┌─ MATERIAL TO PROCESS

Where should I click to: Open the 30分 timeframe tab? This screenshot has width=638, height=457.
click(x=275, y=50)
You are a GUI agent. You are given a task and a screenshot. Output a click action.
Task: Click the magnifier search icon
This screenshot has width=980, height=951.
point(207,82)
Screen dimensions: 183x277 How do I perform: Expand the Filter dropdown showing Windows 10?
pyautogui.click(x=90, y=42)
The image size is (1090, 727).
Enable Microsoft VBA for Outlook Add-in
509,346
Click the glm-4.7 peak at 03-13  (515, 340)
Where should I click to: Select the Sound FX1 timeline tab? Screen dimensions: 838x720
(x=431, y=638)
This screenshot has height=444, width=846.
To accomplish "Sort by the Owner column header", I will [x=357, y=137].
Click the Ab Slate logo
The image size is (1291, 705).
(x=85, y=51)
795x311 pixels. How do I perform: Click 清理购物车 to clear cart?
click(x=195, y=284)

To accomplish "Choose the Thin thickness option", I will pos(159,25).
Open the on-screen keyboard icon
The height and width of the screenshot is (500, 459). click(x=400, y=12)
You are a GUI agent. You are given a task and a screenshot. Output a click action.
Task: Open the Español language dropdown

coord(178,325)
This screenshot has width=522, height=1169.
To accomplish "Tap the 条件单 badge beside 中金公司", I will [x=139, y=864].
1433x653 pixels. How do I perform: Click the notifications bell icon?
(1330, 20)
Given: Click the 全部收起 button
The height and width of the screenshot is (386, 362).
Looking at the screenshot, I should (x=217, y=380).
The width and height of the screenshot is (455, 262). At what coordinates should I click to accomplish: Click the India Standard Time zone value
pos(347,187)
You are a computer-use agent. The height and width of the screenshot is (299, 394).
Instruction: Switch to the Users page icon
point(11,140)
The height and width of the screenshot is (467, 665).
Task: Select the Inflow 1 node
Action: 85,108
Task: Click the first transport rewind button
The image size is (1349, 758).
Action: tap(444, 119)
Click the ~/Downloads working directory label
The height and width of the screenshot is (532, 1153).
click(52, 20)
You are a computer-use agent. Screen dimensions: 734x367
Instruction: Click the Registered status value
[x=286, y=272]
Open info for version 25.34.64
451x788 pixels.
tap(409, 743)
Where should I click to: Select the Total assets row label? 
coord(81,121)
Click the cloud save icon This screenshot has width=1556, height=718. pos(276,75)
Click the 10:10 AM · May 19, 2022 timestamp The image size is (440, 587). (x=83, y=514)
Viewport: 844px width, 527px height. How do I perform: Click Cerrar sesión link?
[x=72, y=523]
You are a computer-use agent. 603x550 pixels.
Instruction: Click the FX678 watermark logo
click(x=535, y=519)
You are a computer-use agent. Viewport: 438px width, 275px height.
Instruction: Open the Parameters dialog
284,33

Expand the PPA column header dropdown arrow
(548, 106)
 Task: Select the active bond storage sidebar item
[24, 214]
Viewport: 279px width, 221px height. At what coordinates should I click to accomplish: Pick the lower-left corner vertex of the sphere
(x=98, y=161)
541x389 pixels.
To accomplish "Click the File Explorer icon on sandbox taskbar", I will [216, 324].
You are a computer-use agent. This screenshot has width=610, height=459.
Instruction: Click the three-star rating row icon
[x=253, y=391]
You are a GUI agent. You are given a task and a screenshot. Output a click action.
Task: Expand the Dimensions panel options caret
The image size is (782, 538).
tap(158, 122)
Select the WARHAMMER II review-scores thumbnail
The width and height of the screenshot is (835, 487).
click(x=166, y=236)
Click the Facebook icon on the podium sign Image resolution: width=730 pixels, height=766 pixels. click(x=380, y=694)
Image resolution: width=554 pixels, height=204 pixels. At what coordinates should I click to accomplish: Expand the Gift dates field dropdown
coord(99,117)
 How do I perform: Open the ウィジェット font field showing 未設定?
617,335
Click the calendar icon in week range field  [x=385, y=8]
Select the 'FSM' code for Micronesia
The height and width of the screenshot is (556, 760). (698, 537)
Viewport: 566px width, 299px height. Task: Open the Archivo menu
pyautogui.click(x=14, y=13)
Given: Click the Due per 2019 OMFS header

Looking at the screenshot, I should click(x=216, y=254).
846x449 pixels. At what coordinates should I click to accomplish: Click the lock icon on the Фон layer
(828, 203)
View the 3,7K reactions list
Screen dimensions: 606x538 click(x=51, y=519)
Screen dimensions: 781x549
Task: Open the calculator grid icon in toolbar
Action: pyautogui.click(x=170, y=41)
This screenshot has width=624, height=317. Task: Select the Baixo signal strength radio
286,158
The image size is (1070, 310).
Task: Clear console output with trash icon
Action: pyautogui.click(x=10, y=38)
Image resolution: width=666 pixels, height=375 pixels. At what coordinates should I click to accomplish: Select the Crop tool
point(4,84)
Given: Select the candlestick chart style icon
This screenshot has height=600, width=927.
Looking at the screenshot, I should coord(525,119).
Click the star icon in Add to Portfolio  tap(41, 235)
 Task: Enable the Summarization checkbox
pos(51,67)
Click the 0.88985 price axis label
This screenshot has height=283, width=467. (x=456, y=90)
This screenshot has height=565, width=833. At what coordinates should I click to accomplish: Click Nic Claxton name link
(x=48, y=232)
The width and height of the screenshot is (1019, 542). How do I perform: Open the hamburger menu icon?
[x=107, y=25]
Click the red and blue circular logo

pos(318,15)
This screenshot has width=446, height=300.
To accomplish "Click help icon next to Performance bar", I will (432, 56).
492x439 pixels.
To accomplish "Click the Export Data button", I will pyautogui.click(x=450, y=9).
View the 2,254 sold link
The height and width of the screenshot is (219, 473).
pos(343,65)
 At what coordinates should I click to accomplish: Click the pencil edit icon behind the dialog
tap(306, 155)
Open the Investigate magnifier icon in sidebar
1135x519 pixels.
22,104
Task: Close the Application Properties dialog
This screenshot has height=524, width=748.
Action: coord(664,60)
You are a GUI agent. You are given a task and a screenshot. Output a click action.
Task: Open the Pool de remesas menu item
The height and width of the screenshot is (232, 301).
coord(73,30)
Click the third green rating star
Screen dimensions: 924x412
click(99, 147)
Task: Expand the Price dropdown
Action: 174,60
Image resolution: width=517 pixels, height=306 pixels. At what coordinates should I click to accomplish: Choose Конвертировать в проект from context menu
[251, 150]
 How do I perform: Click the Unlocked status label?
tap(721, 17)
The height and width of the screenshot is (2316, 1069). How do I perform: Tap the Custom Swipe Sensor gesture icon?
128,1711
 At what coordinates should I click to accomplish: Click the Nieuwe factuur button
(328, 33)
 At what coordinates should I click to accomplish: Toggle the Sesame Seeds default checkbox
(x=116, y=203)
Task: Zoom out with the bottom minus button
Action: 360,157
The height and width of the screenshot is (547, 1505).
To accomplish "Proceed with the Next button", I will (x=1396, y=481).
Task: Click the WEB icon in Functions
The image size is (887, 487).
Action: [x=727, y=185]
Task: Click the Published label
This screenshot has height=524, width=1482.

└─

| PROBLEM TO SOLVE |
Set down, from the entries above, exactly the lines from the one with "This screenshot has width=522, height=1169." up to and including the one with "You are a computer-use agent. Screen", and no other lines.

| WRITTEN ANSWER |
This screenshot has width=522, height=1169.
To accomplish "Tap the 条件单 badge beside 中金公司", I will [x=139, y=864].
1433x653 pixels. How do I perform: Click the notifications bell icon?
(1330, 20)
Given: Click the 全部收起 button
The height and width of the screenshot is (386, 362).
Looking at the screenshot, I should (x=217, y=380).
The width and height of the screenshot is (455, 262). At what coordinates should I click to accomplish: Click the India Standard Time zone value
pos(347,187)
You are a computer-use agent. The height and width of the screenshot is (299, 394).
Instruction: Switch to the Users page icon
point(11,140)
The height and width of the screenshot is (467, 665).
Task: Select the Inflow 1 node
Action: 85,108
Task: Click the first transport rewind button
The image size is (1349, 758).
Action: tap(444, 119)
Click the ~/Downloads working directory label
The height and width of the screenshot is (532, 1153).
click(52, 20)
You are a computer-use agent. Screen dimensions: 734x367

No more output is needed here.